Instruções do exercício:
Escreva a continuação do texto sobre a metamorfose do trap americano, começando logo após a última frase apresentada.

A metamorfose do trap americano

Com novos lançamentos, gênero se revigorou, trazendo avaliações positivas da crítica e do público
por
Davi Garcia
|
08/05/2023 - 12h

No começo de 2023, o rapper Lil Yatchy lançou seu quarto álbum de estúdio, chamado Let’s Start Here, em que o americano se utiliza do rock psicodélico e dramático, visto logo na primeira música, “the  BLACK seminole”, além de se desenvolver para uma estética dos anos 70/80, com as músicas “the rIde” e “drive ME crazY”.

 

Avaliações de Let's Start Here no site albumoftheyear.org
Avaliações de Let's Start Here no site albumoftheyear.org

Porém, ele é o primeiro a mudar bruscamente?

Para isso, deve-se conhecer o ritmo musical que mais cresce no mundo. O trap é um subgênero do hip-hop/rap, surgido e criado nos Estados Unidos por DJ’s em baladas. É caracterizado pelo destaque nas batidas e nos samples, utilizando-se de músicas de todos os gêneros e épocas para a batida, além de uma lírica forte e letras não tão significativas, como no caso do rap.

Os pioneiros no gênero são Chief Keef e Waka Flocka Flame, Gucci Mane, Rick Ross, Nicki Minaj, Future e Fetty Wap, além de Diplo, quem popularizou esse gênero na mescla com a música eletrônica. Atualmente, Future, Playboi Carti, Travis Scott, Young Thug ocupam ainda mais o topo dos charts e rankings de ouvintes nas plataformas digitais.

Gunna, Young Thug e Travis Scott, referências do trap. (Reprodução/High Hype no Twitter)
Gunna, Young Thug e Travis Scott, referências do trap. (Reprodução/High Hype no Twitter)

Ao voltar para Lil Yatchy, mais conhecido também como Lil Boat, o americano veio de uma leva de artistas que eram denominados  "SoundCloud rappers". Soundcloud é um aplicativo de streaming mais independente, onde qualquer pessoa pode lançar suas obras para nichos específicos poderem ouvir. Yatchy se utilizou do trap padrão por um bom tempo, sendo criticado pela mesmice de suas obras anteriores. Para seu novo álbum, o rapper disse em uma audição coletiva: “Este álbum é tão especial e querido para mim... acho que criei só porque queria muito ser levado a sério como artista, sabe?".

Então, em janeiro deste ano, “Let’s Start Here” foi lançado, com a crítica destacando a reviravolta de um trapper que se prendia a letras sobre o “rockstar lifestyle” com mulheres, drogas e muito dinheiro. A renomada revista Rolling Stone avalia como: “Uma ambiciosa volta do rapper e músico incorporando rock experimental e jazz com execução quase perfeita, chegando a algo que parece genuinamente novo.” Lil Yatchy contou com a participação de gigantes da indústria musical, principalmente das áreas do blues, jazz, psicodélico, rock; como Tame Impala, Daniel Ceasar, MGMT, Teezo Touchdown, Diana Gordon etc.

Registros de dados:

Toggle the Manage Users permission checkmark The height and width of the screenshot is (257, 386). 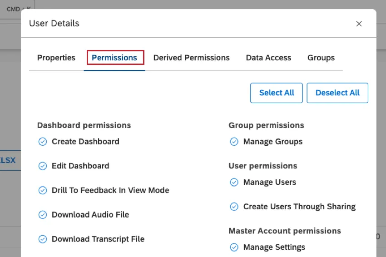coord(234,183)
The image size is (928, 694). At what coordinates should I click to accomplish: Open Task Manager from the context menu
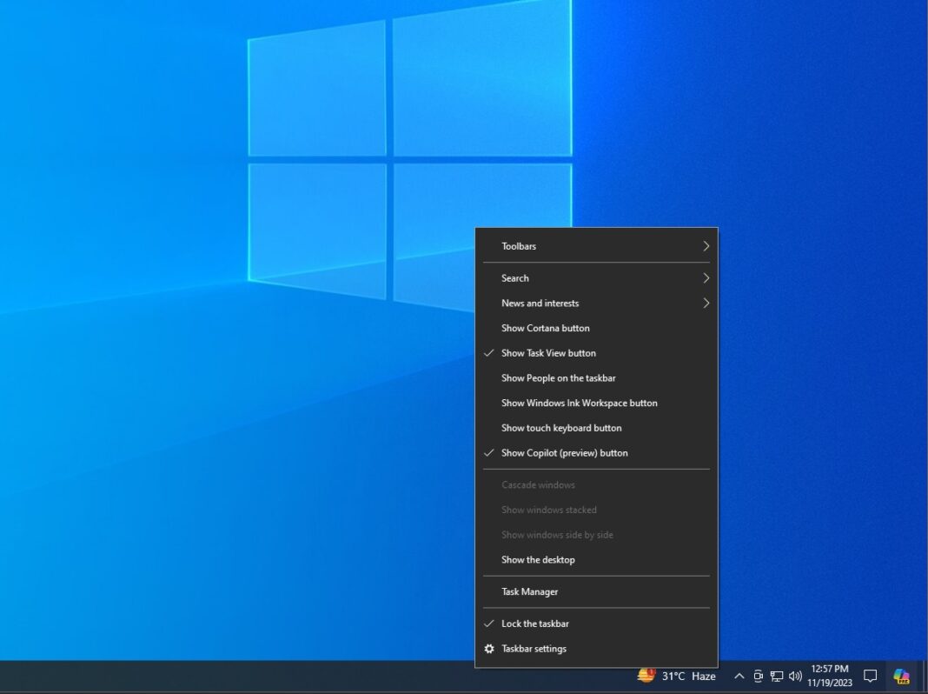pos(528,591)
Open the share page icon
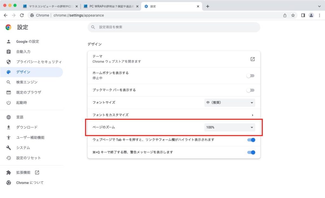 coord(285,15)
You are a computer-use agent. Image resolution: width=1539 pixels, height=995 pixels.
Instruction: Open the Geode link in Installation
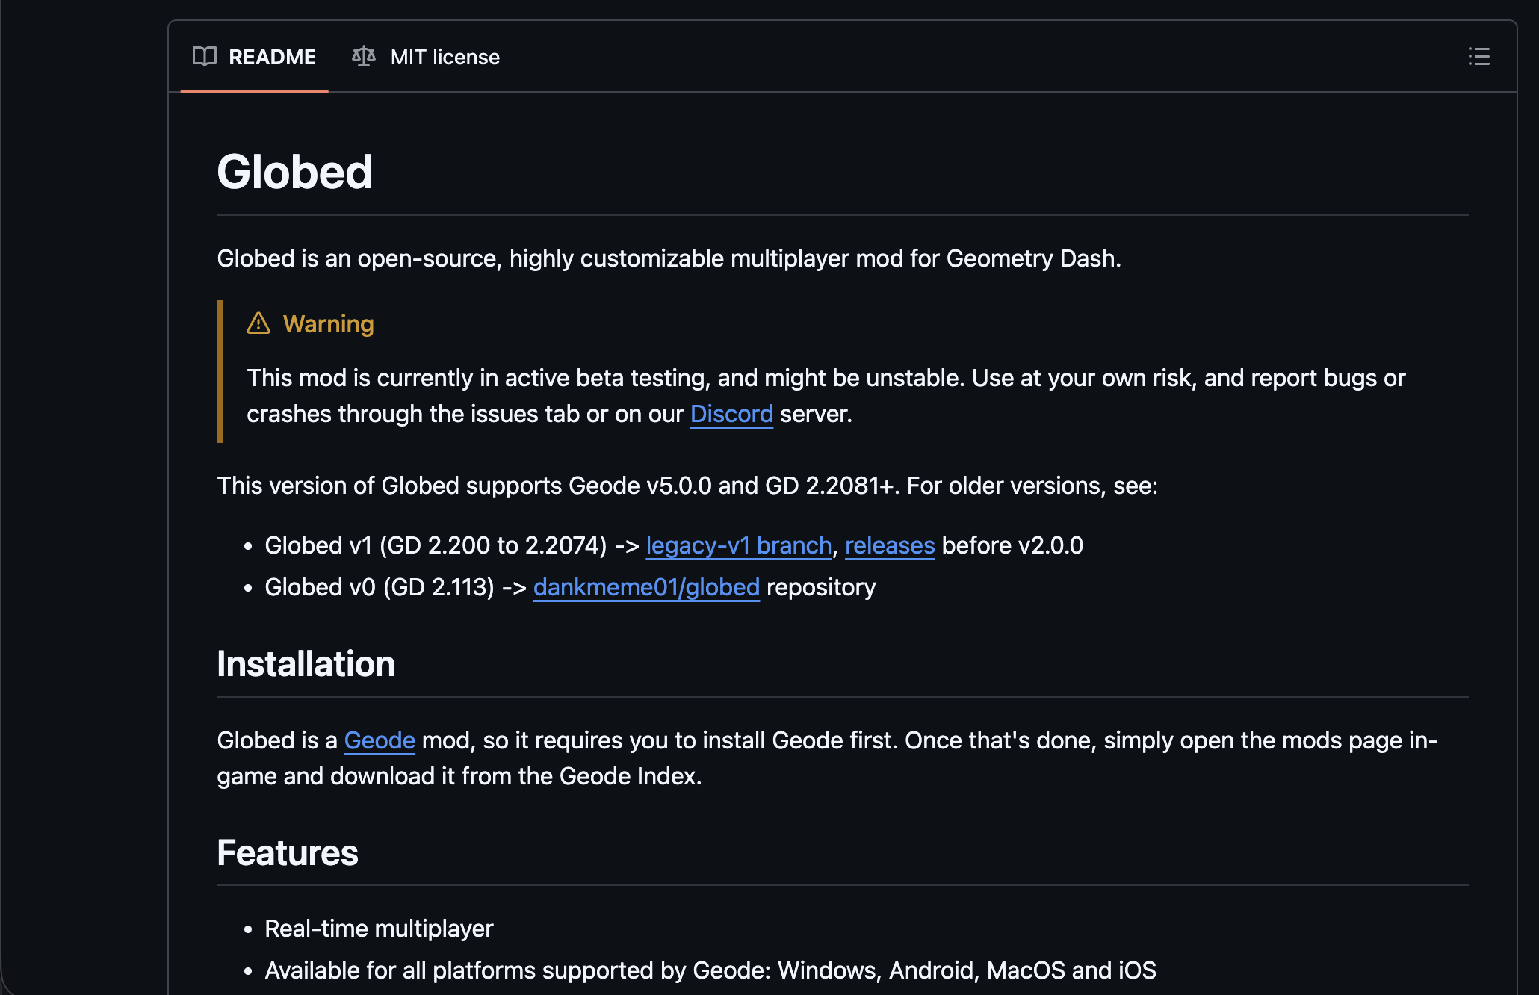point(379,740)
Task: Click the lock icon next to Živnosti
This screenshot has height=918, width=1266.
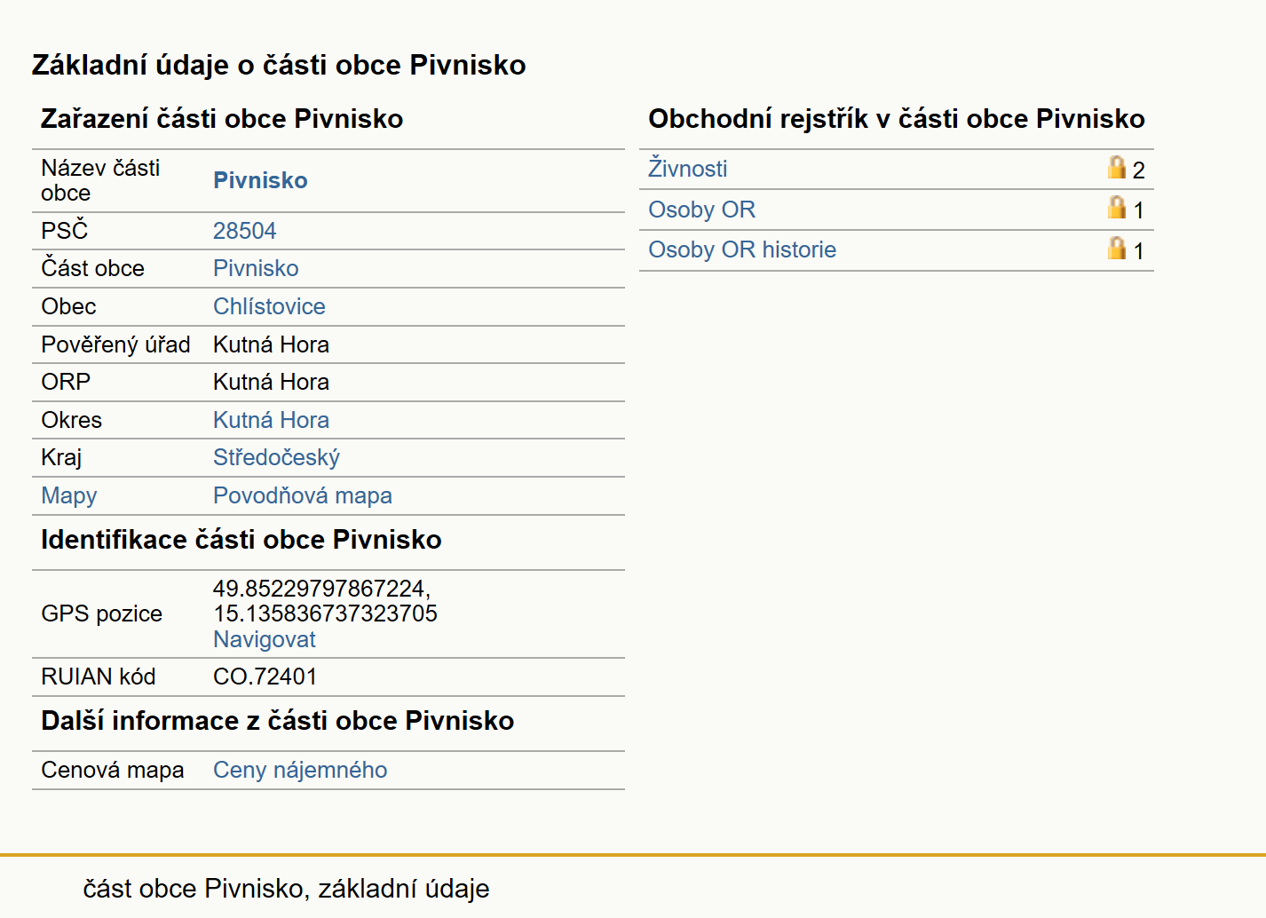Action: click(x=1116, y=167)
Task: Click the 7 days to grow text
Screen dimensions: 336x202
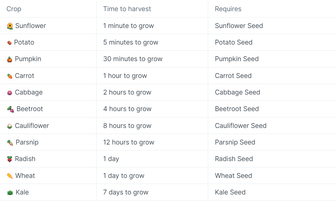Action: [126, 192]
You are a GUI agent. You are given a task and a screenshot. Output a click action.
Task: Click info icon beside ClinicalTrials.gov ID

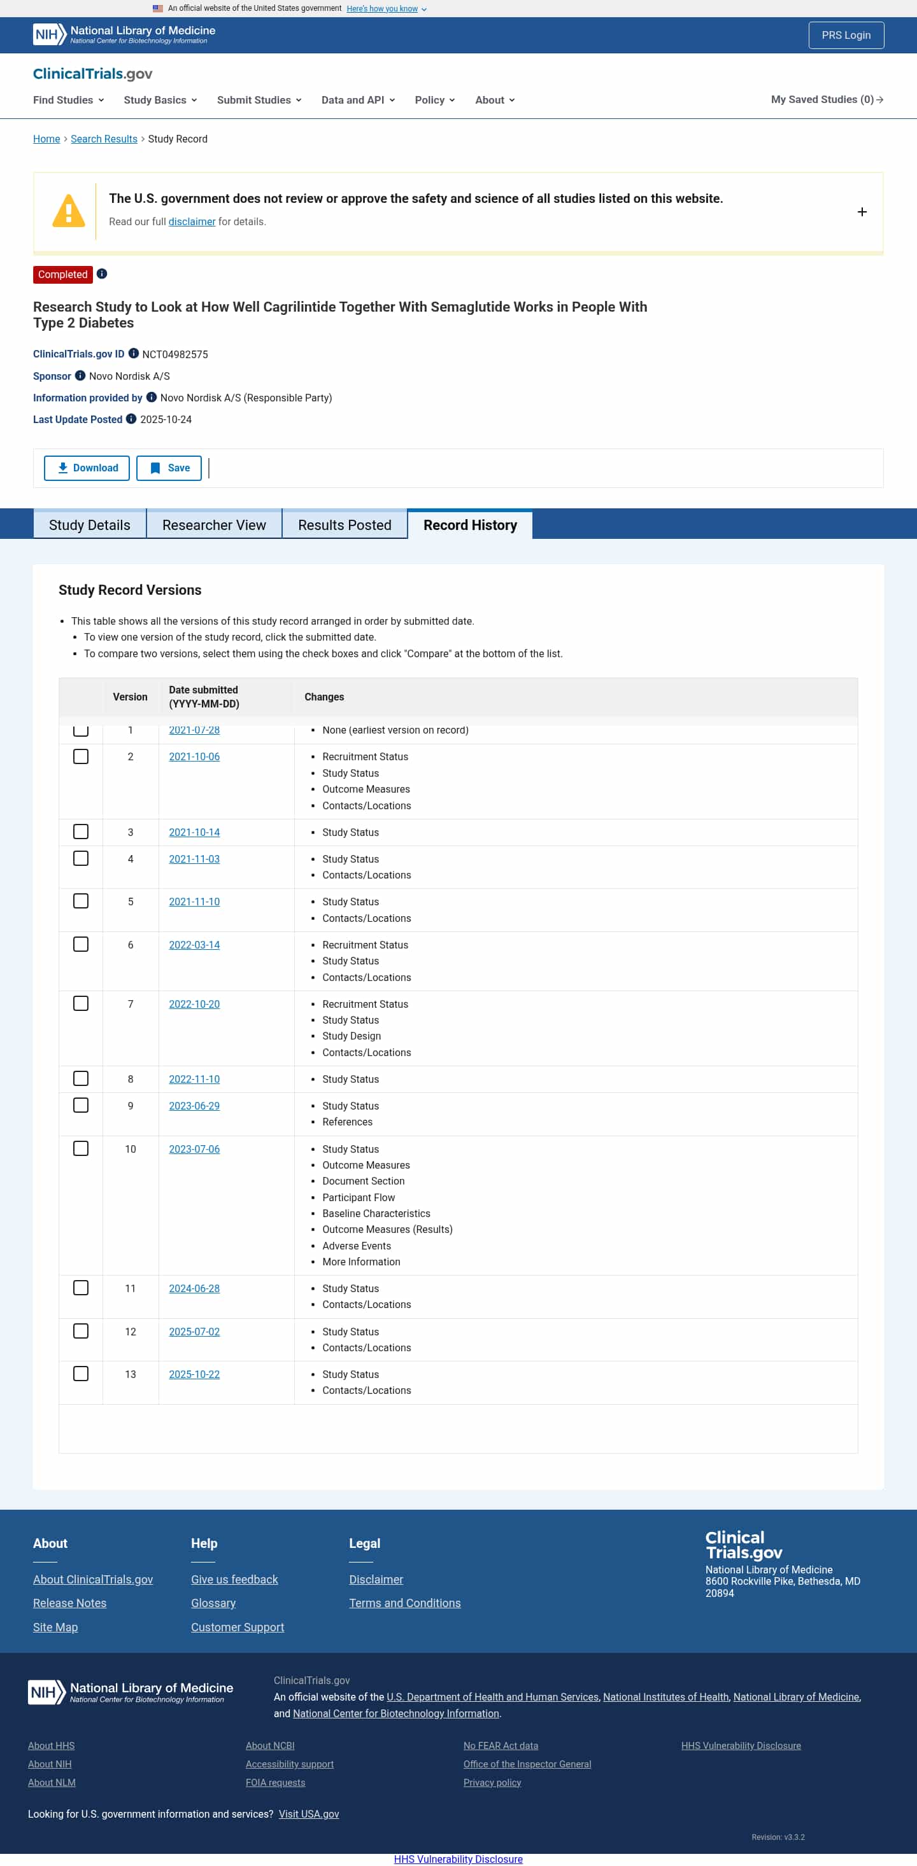tap(133, 353)
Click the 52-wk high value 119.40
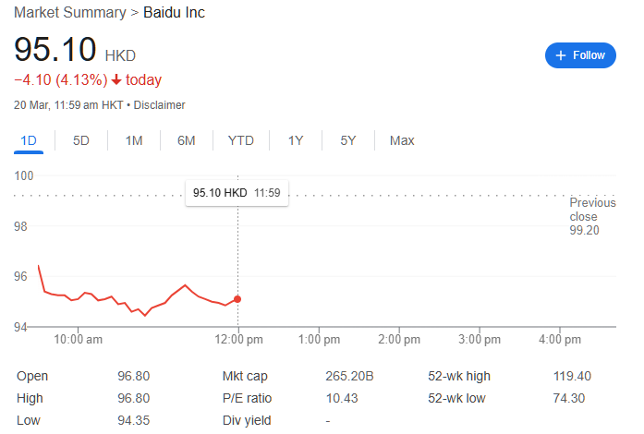Image resolution: width=644 pixels, height=434 pixels. tap(572, 376)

Resposta do exercício:
 

Lil Yatchy saiu do trap convencional para se descobrir no rock psicodélico, com influências de gigantes do gênero, como Tame Impala. (Spotify)
Lil Yatchy saiu do trap convencional para se descobrir no rock psicodélico, com influências de gigantes do gênero, como Tame Impala. (Spotify)

Outra obra em que é possível observar uma mudança é “Whole Lotta Red”, lançado em dezembro de 2020 pelo rapper Playboi Carti, onde faz o uso da estética punk e do rage, como desabafos de sua vida e pensamentos, perceptível logo em sua capa, onde faz referência à capa da revista punk dos anos 70/80 Slash.

À esquerda, capa da revista Slash. À direita, capa do álbum Whole Lotta Red.
À esquerda, capa da revista Slash. À direita, capa do álbum Whole Lotta Red.

A crítica qualifica “Whole Lotta Red” como diferente de tudo que viu no trap, como diz a Pitchfork, portal especializado em avaliações e textos sobre música: “O terceiro disco do rapper de Atlanta é extremamente inovador e surpreendentemente consistente. É difícil, melódico, experimental e diferente de tudo que acontece no rap mainstream”.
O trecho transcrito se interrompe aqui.